**Task brief:**
All lines from the one with "Task: Click the orange line near month 100" through the end of the records below are to be given again exactly, and nothing else.

**Data to process:**
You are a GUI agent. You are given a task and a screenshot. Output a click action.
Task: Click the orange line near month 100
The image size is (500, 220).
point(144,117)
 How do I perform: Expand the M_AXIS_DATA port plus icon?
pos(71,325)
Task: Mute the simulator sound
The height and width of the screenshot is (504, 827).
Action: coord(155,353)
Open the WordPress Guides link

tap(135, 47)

**Answer to the exercise:**
Task: Click the orange line near month 100
The image size is (500, 220).
point(144,117)
 How do I perform: Expand the M_AXIS_DATA port plus icon?
pos(71,325)
Task: Mute the simulator sound
The height and width of the screenshot is (504, 827).
Action: coord(155,353)
Open the WordPress Guides link

tap(135, 47)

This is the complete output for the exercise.